Print, word for word, every line from the beginning of the listing up to and including the line with "Select the Background layer thumbnail". Pictures are to be excluded.

The records:
_____
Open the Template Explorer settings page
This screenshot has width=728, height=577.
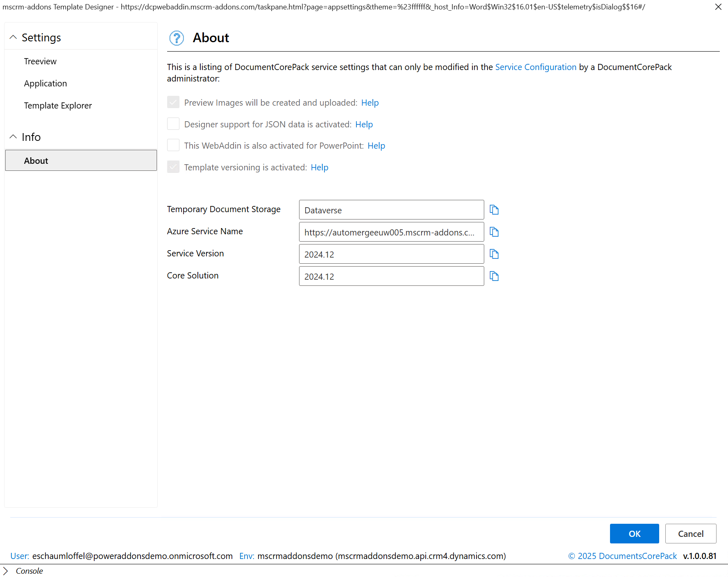[x=58, y=106]
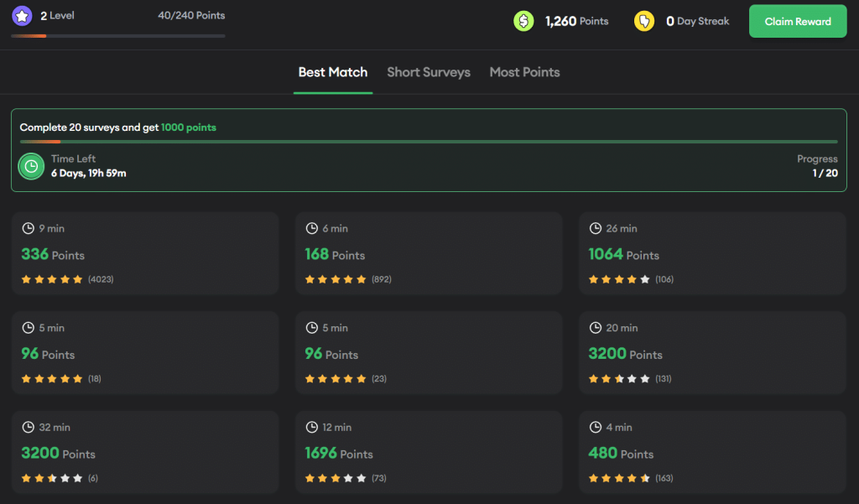Viewport: 859px width, 504px height.
Task: Click the green timer icon beside Time Left
Action: tap(32, 166)
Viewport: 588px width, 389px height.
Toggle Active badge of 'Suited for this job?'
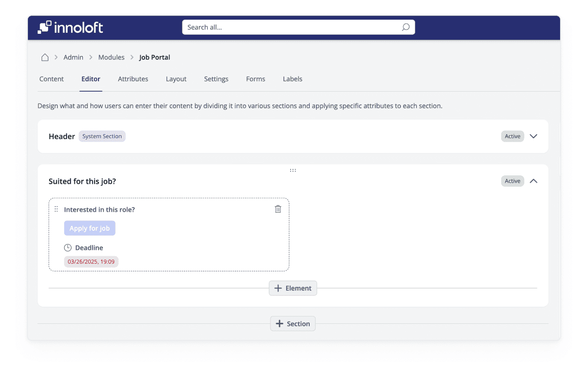(x=512, y=181)
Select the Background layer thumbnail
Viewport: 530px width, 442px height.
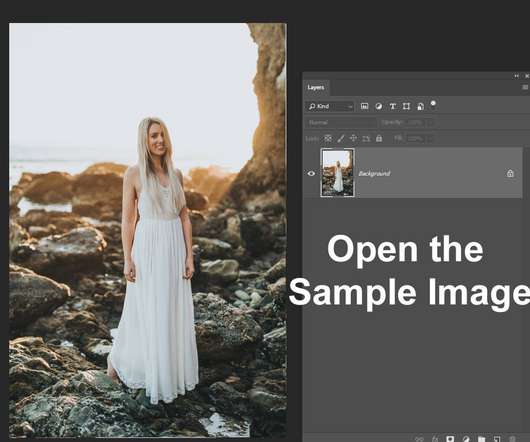[337, 173]
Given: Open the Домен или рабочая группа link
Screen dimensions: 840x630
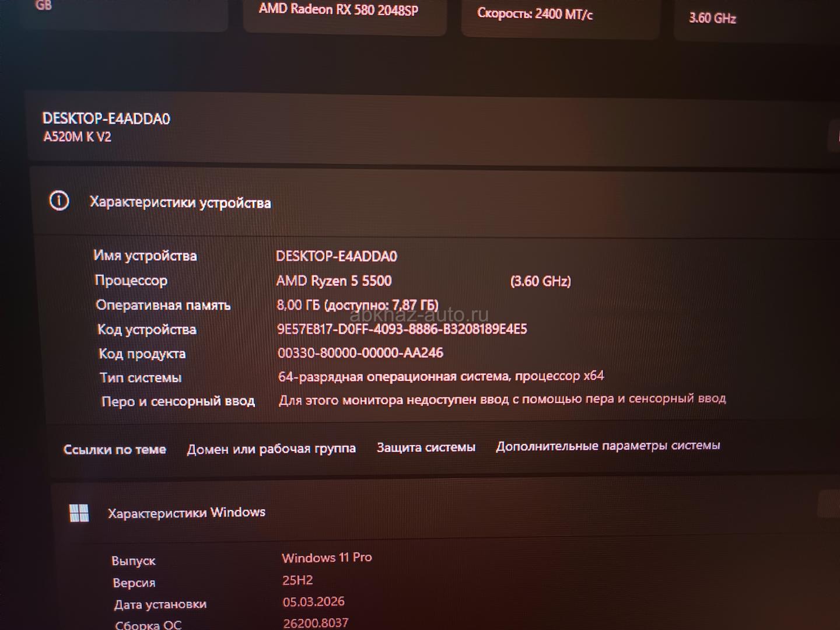Looking at the screenshot, I should tap(271, 449).
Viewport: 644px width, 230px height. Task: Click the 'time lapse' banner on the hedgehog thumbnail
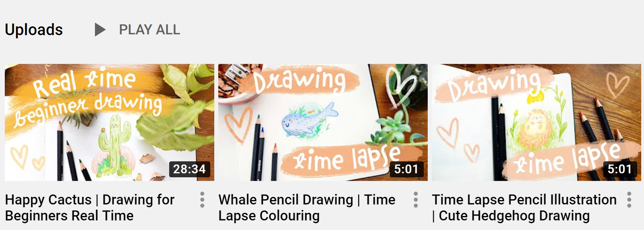pos(567,160)
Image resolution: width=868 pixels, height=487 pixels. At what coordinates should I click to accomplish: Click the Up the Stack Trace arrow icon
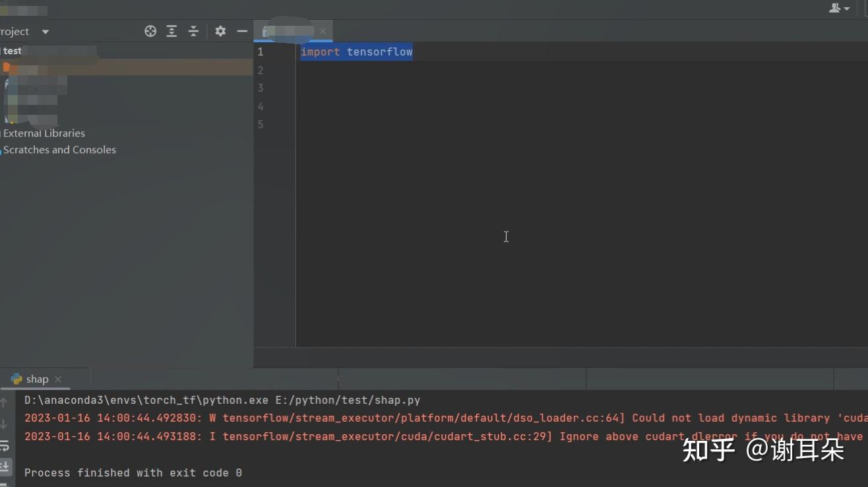click(5, 401)
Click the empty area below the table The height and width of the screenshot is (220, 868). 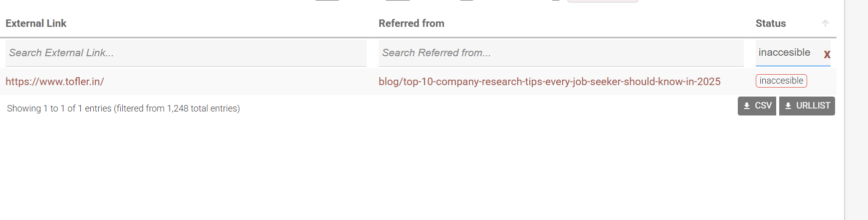(399, 169)
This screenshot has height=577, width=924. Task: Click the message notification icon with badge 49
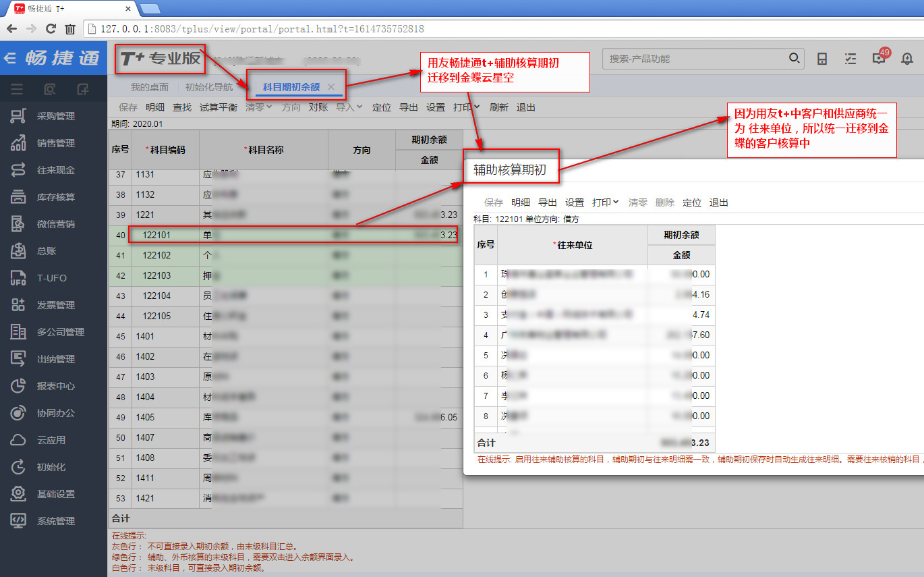coord(879,59)
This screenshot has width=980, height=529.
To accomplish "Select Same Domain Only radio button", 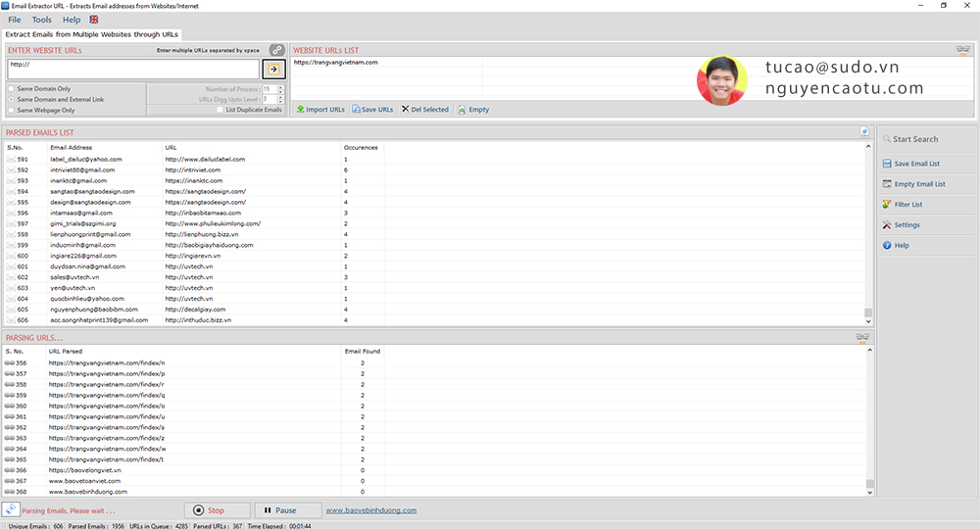I will [x=11, y=89].
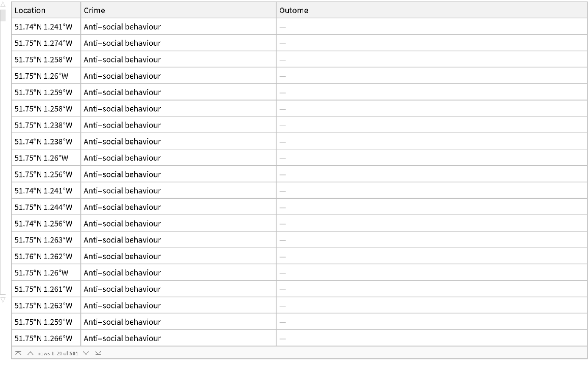Click the "rows 1–20 of 501" label

pos(58,353)
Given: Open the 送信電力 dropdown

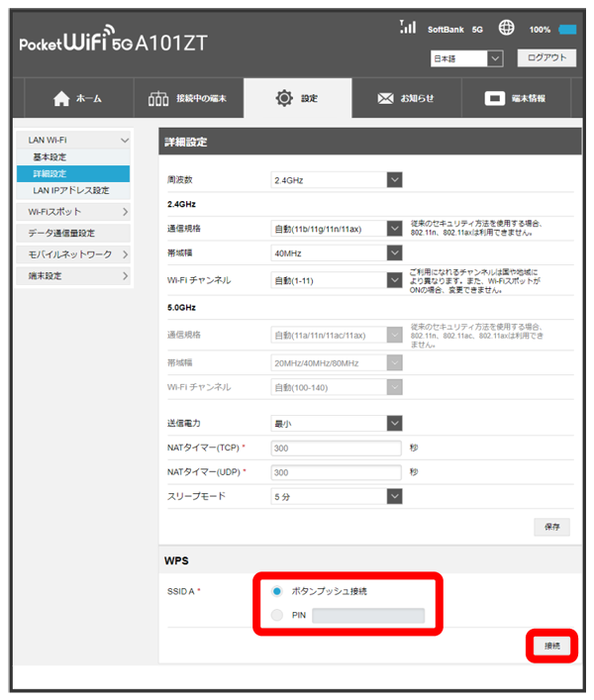Looking at the screenshot, I should 337,423.
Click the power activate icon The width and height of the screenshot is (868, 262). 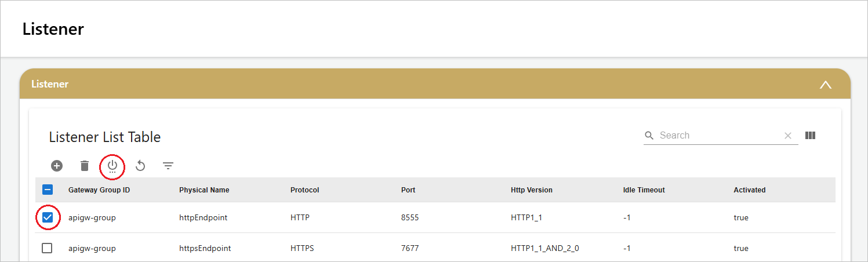(112, 166)
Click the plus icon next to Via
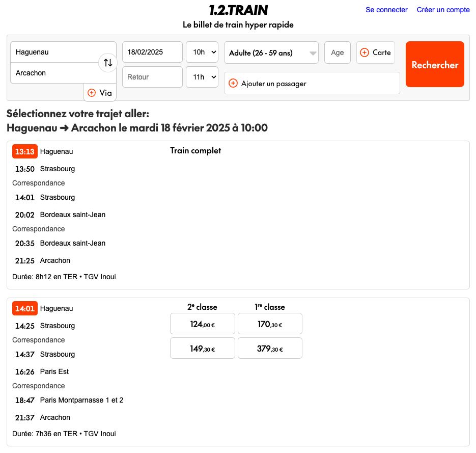This screenshot has width=476, height=453. click(92, 93)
_____
Exercise result:
Open the Template Explorer settings page
This screenshot has width=728, height=577.
[x=58, y=106]
Viewport: 859px width, 504px height.
Task: Click the green timer icon beside Time Left
Action: tap(32, 166)
Viewport: 588px width, 389px height.
Toggle Active badge of 'Suited for this job?'
(x=512, y=181)
Select the Background layer thumbnail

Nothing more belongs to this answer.